Weight and health are not the same thing. This was something I sort of already knew before really starting my body journey. But, it has become a deeper and more educated truth for me. I’ve always been fat, but other than my back, I’ve been fairly health. All my health indicators have been good at check ups, and one doctor even asked if I ran marathons because of my resting heart rate. A very laughable moment considering I do not run at all. Health will look different for each person, and it is subjective. Working in healthcare has also been a huge eye-opener for me. The way healthcare works and what their determinants are for what is considered healthy really takes no consideration of individualism.
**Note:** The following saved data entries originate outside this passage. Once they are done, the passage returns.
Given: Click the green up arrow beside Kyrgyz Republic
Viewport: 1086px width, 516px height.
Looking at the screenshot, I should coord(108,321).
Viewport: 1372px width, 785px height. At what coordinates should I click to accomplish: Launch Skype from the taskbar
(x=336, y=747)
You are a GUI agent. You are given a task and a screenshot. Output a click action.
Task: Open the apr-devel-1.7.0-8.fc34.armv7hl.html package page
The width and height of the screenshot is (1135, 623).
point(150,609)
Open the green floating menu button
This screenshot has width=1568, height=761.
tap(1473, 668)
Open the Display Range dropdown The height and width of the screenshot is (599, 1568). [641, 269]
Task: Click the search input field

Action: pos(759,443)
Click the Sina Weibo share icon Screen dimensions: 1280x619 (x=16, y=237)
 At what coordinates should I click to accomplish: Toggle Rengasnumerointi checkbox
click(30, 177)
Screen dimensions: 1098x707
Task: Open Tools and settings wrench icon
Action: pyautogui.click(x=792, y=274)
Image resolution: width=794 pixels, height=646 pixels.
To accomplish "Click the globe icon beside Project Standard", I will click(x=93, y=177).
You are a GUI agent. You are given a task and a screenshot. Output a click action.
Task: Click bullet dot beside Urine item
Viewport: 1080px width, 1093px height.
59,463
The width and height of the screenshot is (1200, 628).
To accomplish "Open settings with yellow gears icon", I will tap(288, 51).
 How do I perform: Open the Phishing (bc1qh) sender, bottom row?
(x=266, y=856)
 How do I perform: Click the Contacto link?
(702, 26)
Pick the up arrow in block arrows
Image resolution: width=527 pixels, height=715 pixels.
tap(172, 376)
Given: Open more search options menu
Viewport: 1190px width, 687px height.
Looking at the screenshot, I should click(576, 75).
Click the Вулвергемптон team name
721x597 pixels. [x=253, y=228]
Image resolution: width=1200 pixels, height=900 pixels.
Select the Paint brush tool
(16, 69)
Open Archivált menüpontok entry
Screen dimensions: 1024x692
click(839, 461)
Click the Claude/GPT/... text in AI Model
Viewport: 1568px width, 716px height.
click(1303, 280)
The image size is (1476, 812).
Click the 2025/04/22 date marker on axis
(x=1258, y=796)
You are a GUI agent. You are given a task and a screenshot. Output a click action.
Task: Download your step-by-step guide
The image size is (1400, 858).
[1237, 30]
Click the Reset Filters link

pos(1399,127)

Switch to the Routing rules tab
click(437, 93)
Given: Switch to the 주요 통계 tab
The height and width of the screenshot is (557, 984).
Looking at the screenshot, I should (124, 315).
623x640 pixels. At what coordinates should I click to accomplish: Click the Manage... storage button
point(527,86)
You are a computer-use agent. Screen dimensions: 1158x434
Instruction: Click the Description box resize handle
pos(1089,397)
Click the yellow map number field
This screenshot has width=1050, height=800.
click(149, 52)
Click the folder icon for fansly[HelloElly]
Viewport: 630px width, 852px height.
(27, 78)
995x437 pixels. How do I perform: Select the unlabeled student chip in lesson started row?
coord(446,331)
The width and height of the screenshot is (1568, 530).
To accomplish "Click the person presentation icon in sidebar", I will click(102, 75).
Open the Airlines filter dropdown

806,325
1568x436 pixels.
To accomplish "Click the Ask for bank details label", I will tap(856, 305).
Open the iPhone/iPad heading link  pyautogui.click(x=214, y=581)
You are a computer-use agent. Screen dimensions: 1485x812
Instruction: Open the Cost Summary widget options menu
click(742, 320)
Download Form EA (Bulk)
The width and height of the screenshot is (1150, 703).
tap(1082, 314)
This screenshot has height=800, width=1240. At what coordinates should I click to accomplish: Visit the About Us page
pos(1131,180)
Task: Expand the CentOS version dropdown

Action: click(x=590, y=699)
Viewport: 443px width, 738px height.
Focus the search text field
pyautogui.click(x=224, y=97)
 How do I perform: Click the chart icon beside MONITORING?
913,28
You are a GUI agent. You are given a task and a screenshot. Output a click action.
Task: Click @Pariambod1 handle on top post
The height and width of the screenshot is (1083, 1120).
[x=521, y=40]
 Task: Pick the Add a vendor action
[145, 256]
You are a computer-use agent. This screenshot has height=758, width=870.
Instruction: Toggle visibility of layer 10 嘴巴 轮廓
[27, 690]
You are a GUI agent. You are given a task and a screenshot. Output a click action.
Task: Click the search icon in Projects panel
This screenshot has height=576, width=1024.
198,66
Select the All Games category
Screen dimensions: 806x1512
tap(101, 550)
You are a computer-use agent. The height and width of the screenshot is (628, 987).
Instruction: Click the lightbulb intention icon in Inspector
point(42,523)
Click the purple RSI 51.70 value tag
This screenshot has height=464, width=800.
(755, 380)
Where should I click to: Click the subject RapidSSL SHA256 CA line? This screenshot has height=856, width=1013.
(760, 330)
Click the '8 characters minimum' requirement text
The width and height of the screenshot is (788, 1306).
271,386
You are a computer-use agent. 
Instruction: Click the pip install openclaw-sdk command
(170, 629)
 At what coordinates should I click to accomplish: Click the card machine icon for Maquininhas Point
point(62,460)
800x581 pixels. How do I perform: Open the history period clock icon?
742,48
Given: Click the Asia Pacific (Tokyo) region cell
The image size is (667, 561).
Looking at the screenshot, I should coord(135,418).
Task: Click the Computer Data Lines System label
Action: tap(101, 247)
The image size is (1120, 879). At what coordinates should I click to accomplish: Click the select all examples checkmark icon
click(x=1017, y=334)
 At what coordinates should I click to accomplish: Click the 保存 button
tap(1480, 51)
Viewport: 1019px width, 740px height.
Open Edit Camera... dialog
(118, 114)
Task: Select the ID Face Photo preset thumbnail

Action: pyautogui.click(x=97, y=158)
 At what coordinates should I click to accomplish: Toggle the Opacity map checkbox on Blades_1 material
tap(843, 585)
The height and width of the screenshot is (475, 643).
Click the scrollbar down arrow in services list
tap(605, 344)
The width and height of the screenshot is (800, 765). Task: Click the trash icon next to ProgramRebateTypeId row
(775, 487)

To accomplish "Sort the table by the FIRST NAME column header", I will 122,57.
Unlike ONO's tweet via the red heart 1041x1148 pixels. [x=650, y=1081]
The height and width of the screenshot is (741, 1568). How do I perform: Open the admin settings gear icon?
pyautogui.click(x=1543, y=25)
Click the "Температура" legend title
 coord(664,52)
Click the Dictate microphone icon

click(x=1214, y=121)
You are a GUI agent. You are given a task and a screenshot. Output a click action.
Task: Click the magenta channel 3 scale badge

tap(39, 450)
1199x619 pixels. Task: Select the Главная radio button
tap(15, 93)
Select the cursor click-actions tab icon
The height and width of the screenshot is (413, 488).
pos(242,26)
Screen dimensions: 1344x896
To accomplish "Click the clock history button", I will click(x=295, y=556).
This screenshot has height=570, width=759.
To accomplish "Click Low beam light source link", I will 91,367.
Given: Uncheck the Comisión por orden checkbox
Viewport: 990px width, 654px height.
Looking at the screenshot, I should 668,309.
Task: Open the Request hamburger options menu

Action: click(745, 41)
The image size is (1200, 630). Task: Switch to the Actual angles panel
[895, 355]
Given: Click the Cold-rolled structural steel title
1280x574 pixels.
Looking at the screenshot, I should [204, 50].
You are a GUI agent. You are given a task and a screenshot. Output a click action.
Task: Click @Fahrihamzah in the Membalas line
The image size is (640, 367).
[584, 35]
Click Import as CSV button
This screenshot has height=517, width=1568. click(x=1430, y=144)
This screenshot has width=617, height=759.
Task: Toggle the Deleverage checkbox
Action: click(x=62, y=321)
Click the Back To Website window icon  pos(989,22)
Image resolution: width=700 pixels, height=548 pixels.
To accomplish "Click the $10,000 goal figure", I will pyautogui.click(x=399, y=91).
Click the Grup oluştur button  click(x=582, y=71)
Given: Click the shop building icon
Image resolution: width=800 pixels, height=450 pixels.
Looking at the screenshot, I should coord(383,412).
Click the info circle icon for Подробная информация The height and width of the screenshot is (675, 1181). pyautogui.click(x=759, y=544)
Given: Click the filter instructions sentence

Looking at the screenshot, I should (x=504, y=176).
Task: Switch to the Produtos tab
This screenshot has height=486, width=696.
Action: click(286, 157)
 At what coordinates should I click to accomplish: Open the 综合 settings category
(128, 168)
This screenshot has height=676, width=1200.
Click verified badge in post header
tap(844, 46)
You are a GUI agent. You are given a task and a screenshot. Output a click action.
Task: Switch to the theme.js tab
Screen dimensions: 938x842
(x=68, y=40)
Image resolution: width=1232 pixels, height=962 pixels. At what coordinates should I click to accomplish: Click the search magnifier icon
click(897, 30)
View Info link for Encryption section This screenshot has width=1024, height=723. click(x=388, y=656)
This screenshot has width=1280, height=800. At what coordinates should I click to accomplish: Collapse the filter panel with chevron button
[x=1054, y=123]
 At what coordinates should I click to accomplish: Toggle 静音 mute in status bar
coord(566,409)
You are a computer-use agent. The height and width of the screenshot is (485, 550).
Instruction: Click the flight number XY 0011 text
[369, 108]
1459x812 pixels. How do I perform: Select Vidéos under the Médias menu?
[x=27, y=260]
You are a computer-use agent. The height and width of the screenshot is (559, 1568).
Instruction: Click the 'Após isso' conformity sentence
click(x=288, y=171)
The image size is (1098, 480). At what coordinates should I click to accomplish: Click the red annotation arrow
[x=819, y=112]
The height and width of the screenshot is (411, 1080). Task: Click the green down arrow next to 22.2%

What I mean by that is the “normal range” you’re compared to at the doctor’s office may not be what is your normal range. If all the rhetoric about weight being “bad for your health” were true, every person considered over weight would have diabetes, high cholesterol, high blood pressure, etc. And we know this is not true. You can be thin and healthy. You can be thin and unhealthy. You can be fat and healthy. You can be fat and unhealthy. But just remember, health is totally subjective, and you don’t owe it to anyone.

So, those are some truths I’ve learned and hold onto when struggling with my body image or being bombarded with diet culture. They’ve really helped me have an eye-opening experience to why I felt so bad about myself for far too long when I didn’t need to. Knowing that the lies I told myself were part of a money-making and fear-mongering scheme freed me. I hope these truths are helpful, and of course, everyone is at a different place with their body journey. If you’re new to these concepts, they will seem radical. If you’re well-seasoned with them, they may feel familiar and basic to your own core truths. Wherever you may be on your journey, know that you are whole just as you are.